Pointing entries for screenshots and pages:
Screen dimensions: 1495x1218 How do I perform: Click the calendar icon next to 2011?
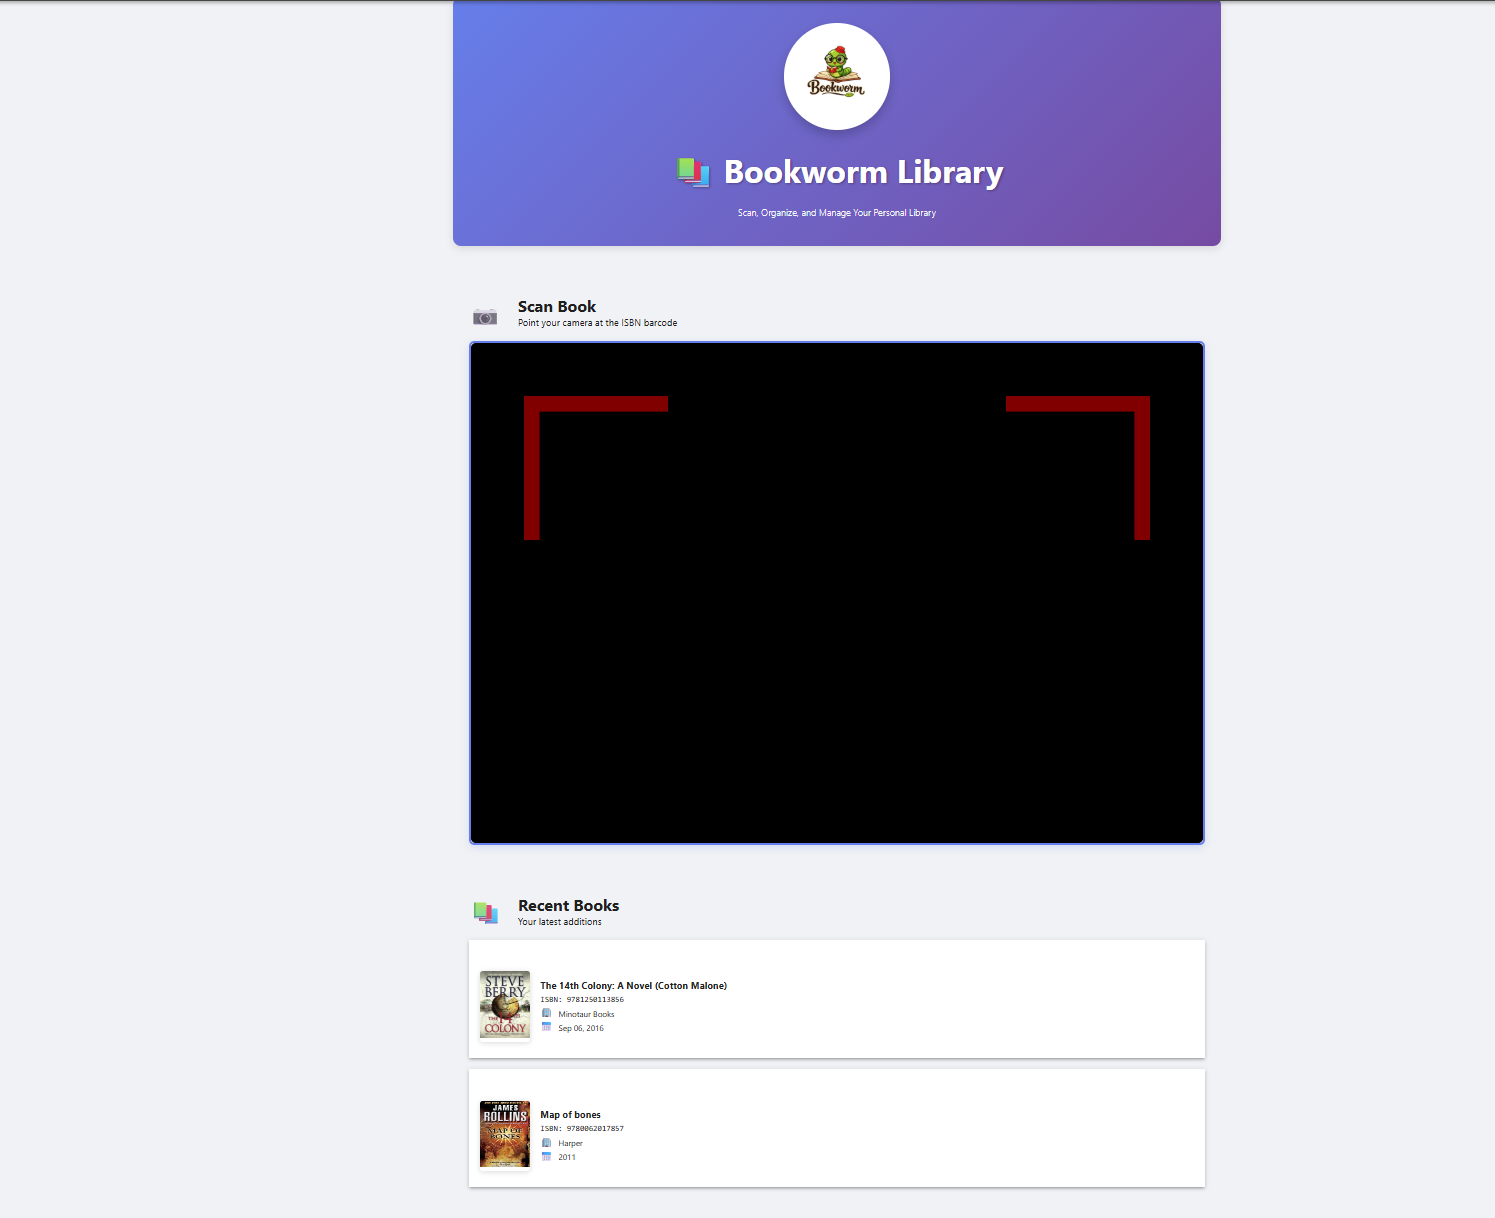click(546, 1156)
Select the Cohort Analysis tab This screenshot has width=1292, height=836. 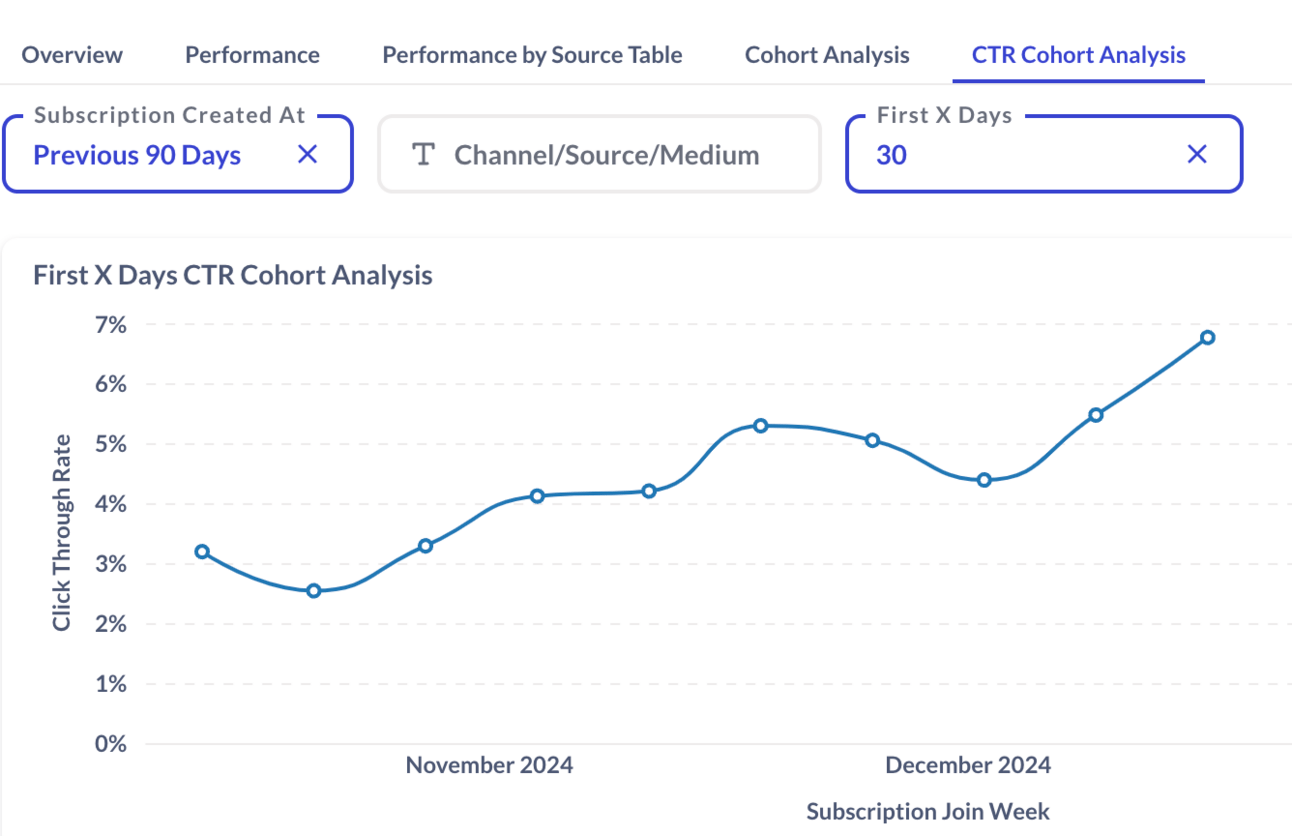point(827,55)
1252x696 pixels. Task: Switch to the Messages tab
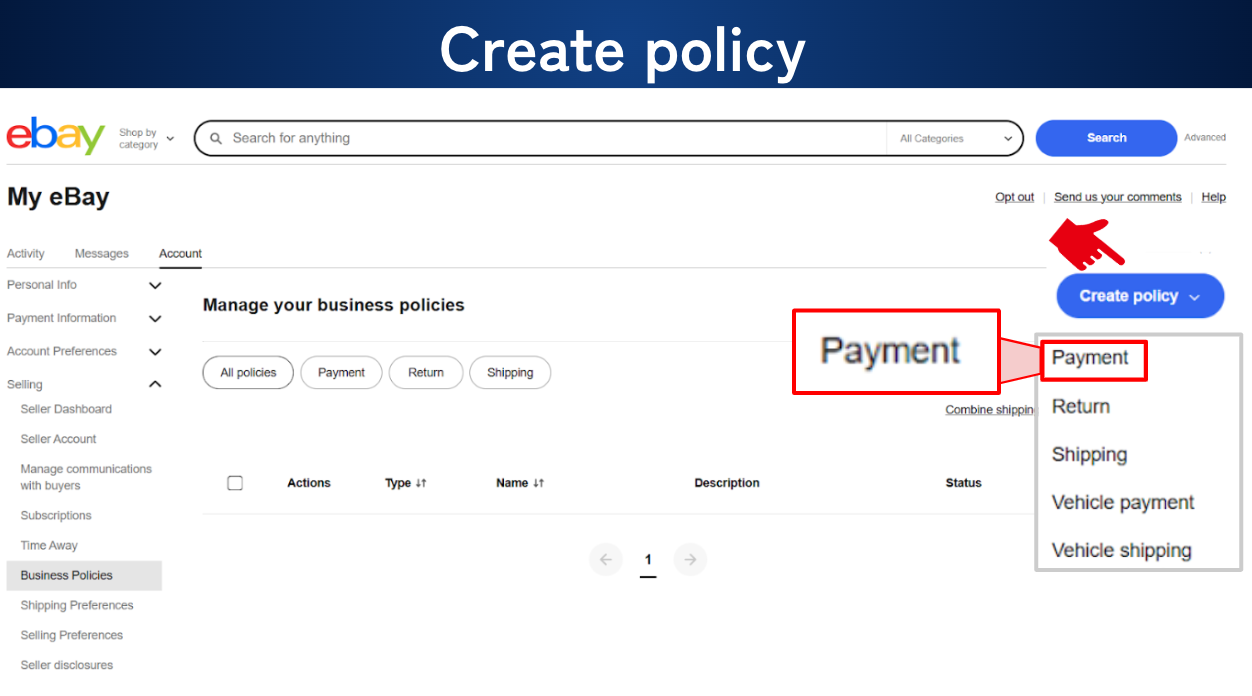point(102,254)
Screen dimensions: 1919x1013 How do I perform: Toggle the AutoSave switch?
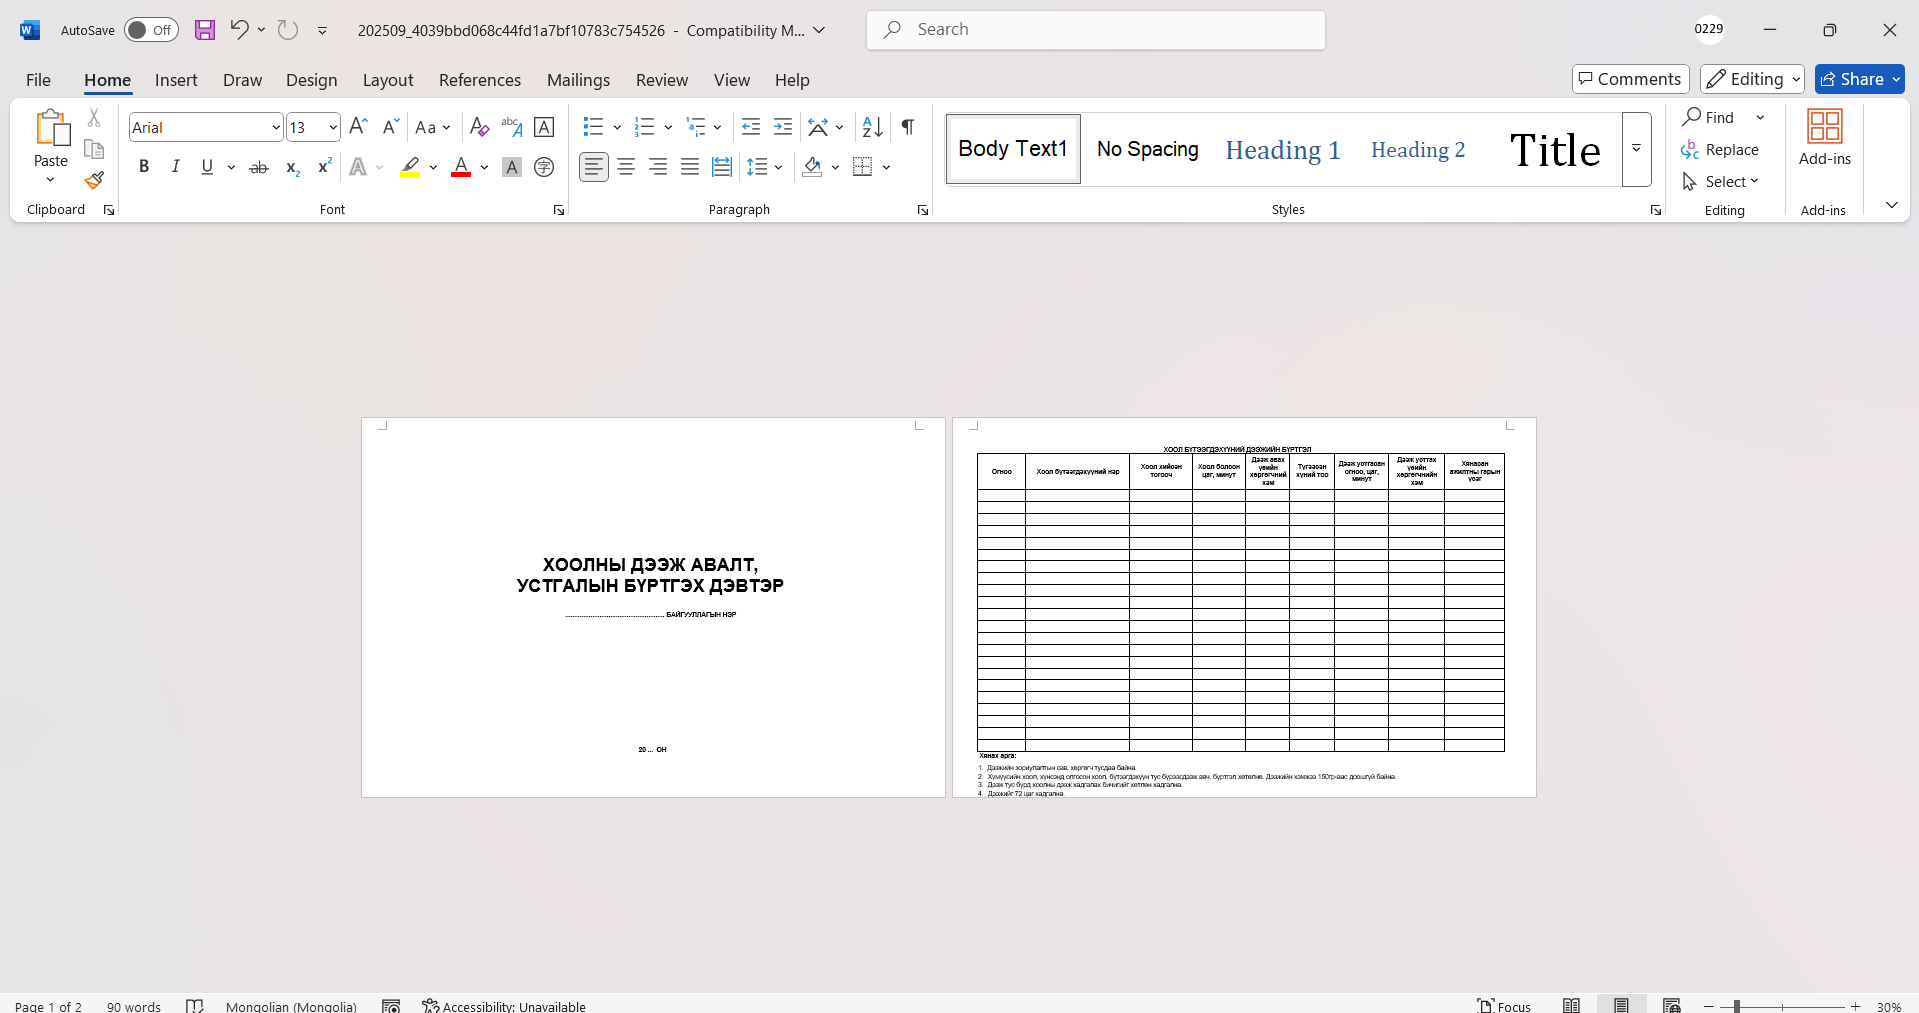pyautogui.click(x=151, y=30)
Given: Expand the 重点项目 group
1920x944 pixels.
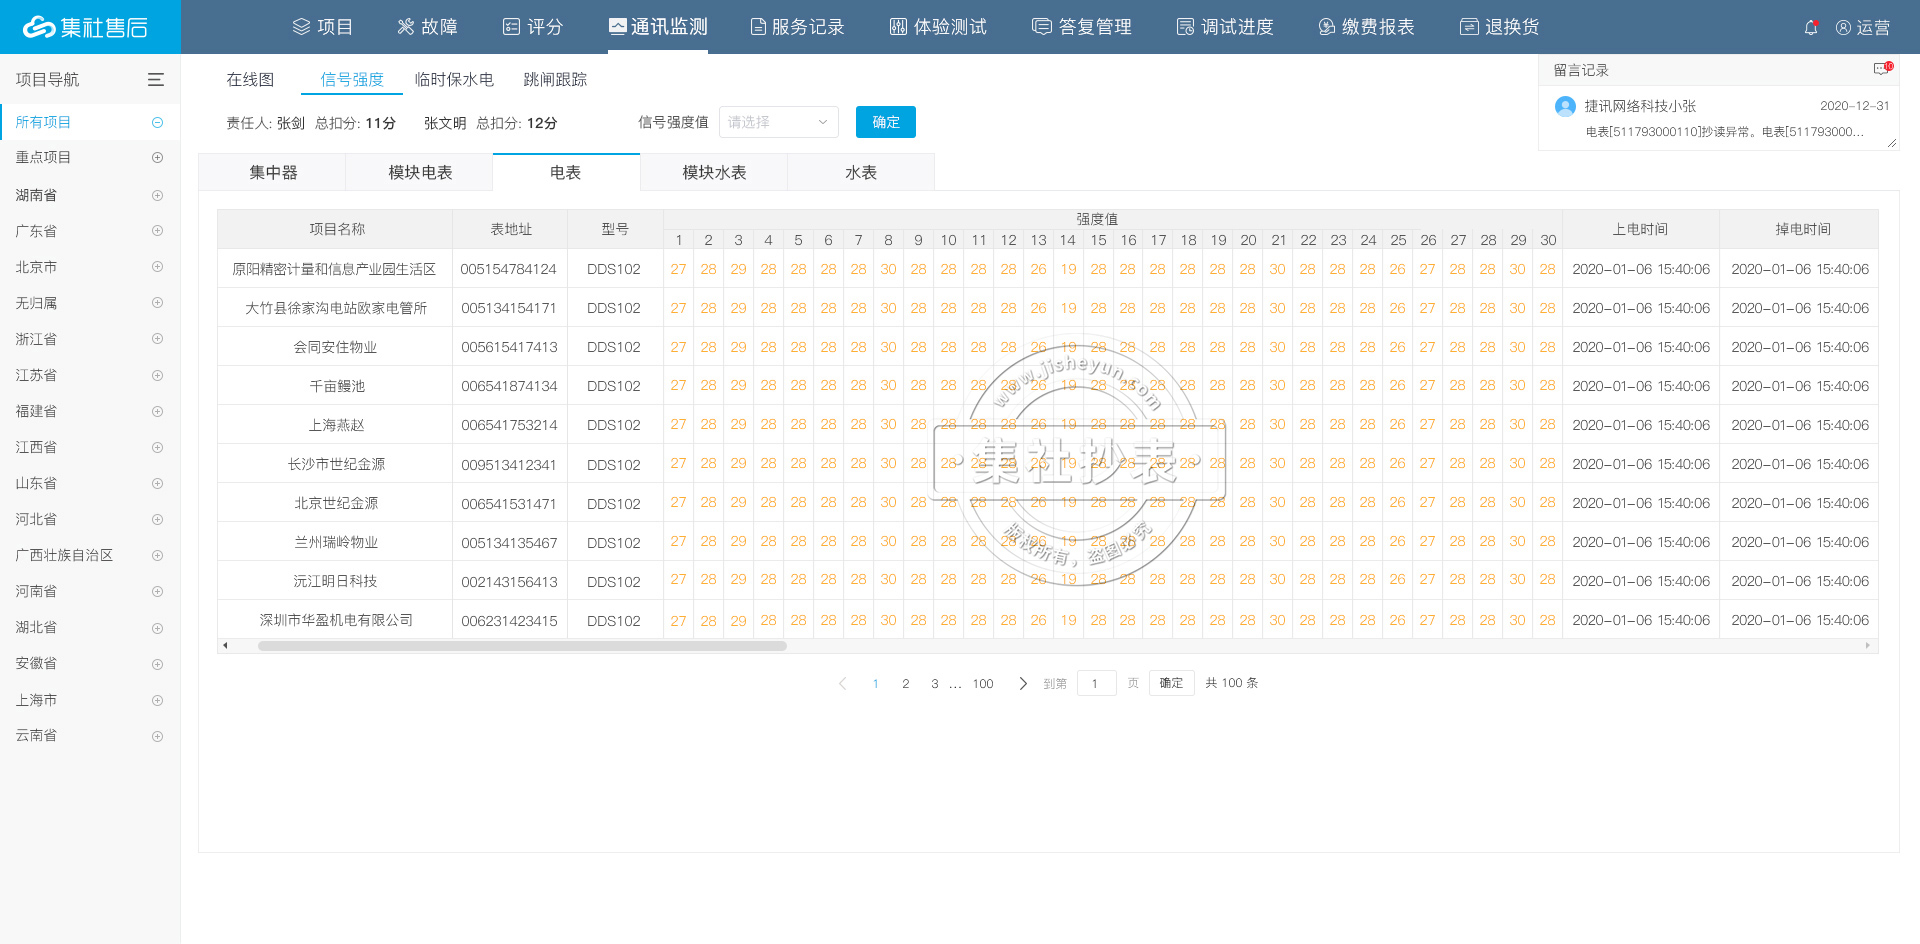Looking at the screenshot, I should point(157,158).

> DIRECTIONS:
Rewrite the entries as a numbered list, starting at the line containing "Screen dimensions: 1919x1013" and continuing to the end of the entries. Skip blank lines and leave the pictures out.

> COMPLETED EXERCISE:
1. Screen dimensions: 1919x1013 How do I perform: Toggle the AutoSave switch?
2. pyautogui.click(x=151, y=30)
3. Given: Expand the 重点项目 group
4. 1920x944 pixels.
5. Looking at the screenshot, I should point(157,158).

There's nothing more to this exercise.